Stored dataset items
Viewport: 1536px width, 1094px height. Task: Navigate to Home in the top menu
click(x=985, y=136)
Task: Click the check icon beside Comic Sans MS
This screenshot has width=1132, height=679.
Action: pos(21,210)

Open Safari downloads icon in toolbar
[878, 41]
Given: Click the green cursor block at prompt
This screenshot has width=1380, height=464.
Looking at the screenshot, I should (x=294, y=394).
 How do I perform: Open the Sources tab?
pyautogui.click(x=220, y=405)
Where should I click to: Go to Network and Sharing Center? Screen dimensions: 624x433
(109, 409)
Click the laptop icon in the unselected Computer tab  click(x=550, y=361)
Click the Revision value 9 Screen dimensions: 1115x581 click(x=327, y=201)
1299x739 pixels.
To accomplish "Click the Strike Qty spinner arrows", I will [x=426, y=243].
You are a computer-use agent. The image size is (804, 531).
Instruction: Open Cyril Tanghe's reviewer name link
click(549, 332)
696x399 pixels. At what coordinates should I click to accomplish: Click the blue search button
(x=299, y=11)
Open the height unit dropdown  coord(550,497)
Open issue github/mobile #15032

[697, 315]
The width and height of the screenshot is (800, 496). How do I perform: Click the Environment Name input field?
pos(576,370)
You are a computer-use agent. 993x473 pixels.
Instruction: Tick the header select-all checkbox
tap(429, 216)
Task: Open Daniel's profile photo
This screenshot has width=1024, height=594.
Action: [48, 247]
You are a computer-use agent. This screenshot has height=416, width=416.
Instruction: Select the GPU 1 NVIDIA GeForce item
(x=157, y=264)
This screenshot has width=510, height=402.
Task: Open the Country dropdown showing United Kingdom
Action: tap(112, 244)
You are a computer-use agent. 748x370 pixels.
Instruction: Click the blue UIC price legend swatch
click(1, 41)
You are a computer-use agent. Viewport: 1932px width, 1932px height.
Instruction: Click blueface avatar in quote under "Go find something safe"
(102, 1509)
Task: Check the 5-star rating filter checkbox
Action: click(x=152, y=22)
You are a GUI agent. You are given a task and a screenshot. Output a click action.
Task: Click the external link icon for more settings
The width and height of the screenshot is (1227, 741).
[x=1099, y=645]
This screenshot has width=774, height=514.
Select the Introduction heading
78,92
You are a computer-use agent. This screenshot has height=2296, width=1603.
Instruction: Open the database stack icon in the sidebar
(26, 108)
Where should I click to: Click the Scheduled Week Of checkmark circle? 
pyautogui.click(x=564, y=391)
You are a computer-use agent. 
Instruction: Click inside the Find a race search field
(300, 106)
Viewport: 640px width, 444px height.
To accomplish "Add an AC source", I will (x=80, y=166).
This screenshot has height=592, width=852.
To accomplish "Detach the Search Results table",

• TASK REQUIREMENTS:
Copy exactly the lines from the one containing "Where should I click to: Click" through the last line of the records, both included, and nothing else.

• SOLUTION:
Where should I click to: Click the Scheduled Week Of checkmark circle? 
pyautogui.click(x=564, y=391)
You are a computer-use agent. 
Instruction: Click inside the Find a race search field
(300, 106)
Viewport: 640px width, 444px height.
To accomplish "Add an AC source", I will (x=80, y=166).
This screenshot has height=592, width=852.
To accomplish "Detach the Search Results table",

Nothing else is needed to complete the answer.